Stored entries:
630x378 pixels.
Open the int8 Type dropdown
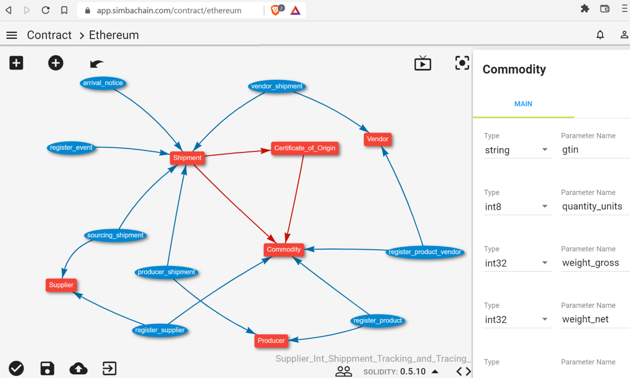518,207
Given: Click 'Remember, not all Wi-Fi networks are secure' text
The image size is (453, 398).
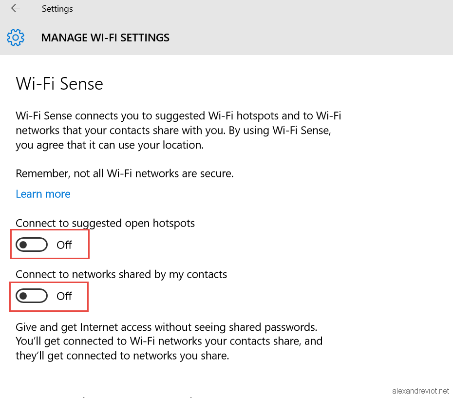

> **Task to complete**
When you reproduce the entries above, keep every word exactly and leave out each picture.

> **Finished task**
630x378 pixels.
Open the int8 Type dropdown
518,207
Given: Click 'Remember, not all Wi-Fi networks are secure' text
The image size is (453, 398).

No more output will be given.